#### AUSZUG
%%
Am Dienstag wurde ein Abkommen zum Import von Wasserstoff aus Kanada nach Deutschland unterzeichnet. Der Stoff soll unter anderem Erdgas ersetzen – aber wie genau? Was hat es mit dem Energieträger auf sich? Und wie nachhaltig ist es überhaupt, Wasserstoff über so weite Strecken zu importieren? Hier findest du Antworten.
Grüner Wasserstoff soll einen entscheidenden Beitrag zur Klimaneutralität in Deutschland leisten. Bundeswirtschaftsminister Robert Habeck (Grüne) und der kanadische Energieminister Jonathan Wilkinson unterzeichneten deshalb am Dienstag (Ortszeit) im kanadischen Stephenville ein Abkommen, das zum Import von Wasserstoff aus Kanada nach Deutschland ab dem Jahr 2025 führen soll. Doch welche Rolle soll der Rohstoff genau übernehmen und wie realistisch ist das? Hier findest du Antworten auf die wichtigsten Fragen rund um Wasserstoff.
Was ist Wasserstoff, und wo wird er verwendet?
Auf der Erde kommt Wasserstoff nicht in Reinform vor, sondern nur in Verbindung mit anderen Elementen, vor allem mit Sauerstoff, nämlich als Wasser (H2O). Als Grundstoff für die chemische Industrie wird Wasserstoff schon lange verwendet, etwa zur Herstellung von Ammoniak, einer Ausgangsbasis für Düngemittel. Als Energieträger zur Stromerzeugung kommt Wasserstoff etwa in Autos mit Brennstoffzellen zum Einsatz.
Wo kommt der Wasserstoff bislang her?
In Deutschland werden laut Nationaler Wasserstoffstrategie (NWS, 2020) jährlich rund 1,65 Millionen Tonnen Wasserstoff mit einem Energiegehalt von rund 55 Terawattstunden verbraucht, vor allem von der chemischen Industrie. Immer muss er zuvor mit Hilfe von Energie aus einem Ausgangsstoff abgespalten werden. Gewonnen wird er bislang überwiegend aus Methan, also dem Hauptbestandteil von fossilem Erdgas.
%%
#### GESAMMELTE DATEN
%%
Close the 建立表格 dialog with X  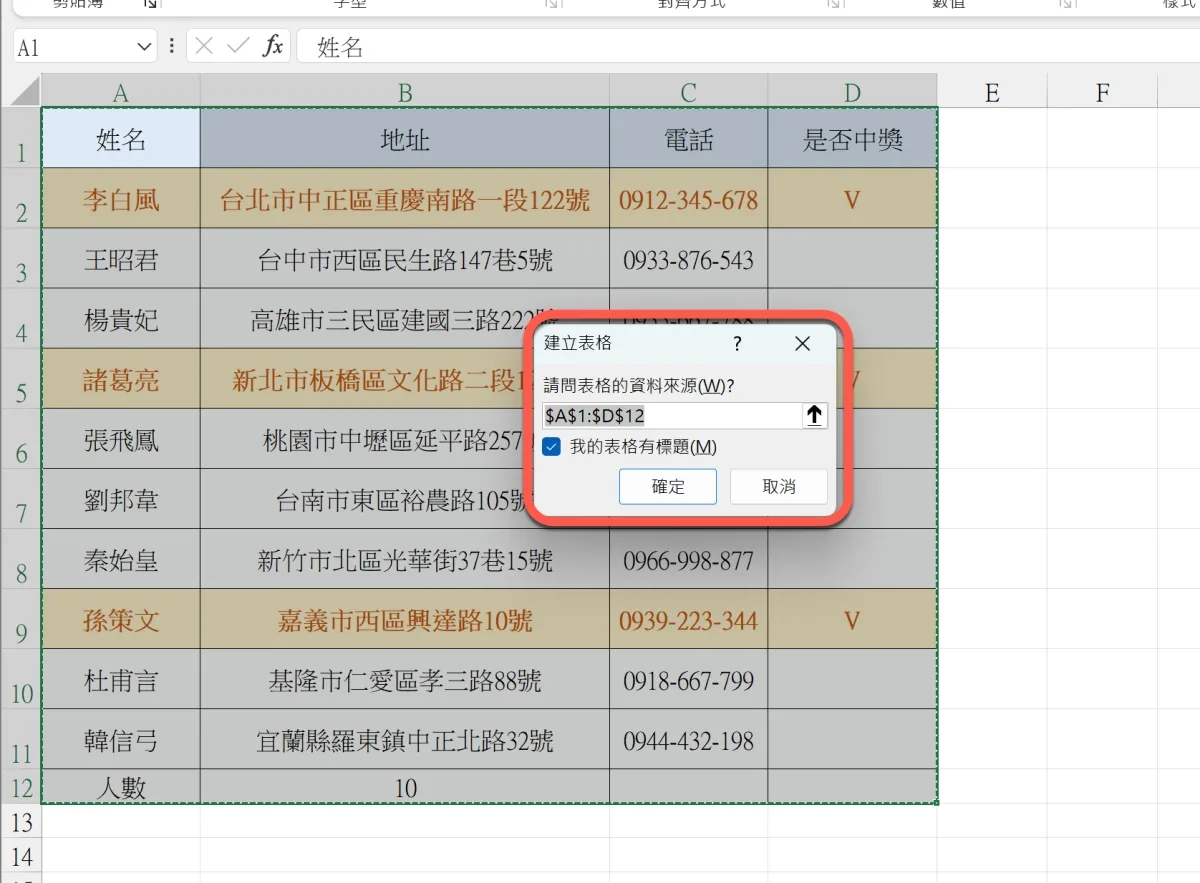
%%
#### KURZE ÜBUNG
Wiederhole aus dem Auszug über Wasserstoff Wort für Wort den Abschnitt, der bei „Grüner Wasserstoff soll“ beginnt und bei „rund um Wasserstoff.“ endet. Die Daten spielen hier keine Rolle.

#### LÖSUNG UNTEN
Grüner Wasserstoff soll einen entscheidenden Beitrag zur Klimaneutralität in Deutschland leisten. Bundeswirtschaftsminister Robert Habeck (Grüne) und der kanadische Energieminister Jonathan Wilkinson unterzeichneten deshalb am Dienstag (Ortszeit) im kanadischen Stephenville ein Abkommen, das zum Import von Wasserstoff aus Kanada nach Deutschland ab dem Jahr 2025 führen soll. Doch welche Rolle soll der Rohstoff genau übernehmen und wie realistisch ist das? Hier findest du Antworten auf die wichtigsten Fragen rund um Wasserstoff.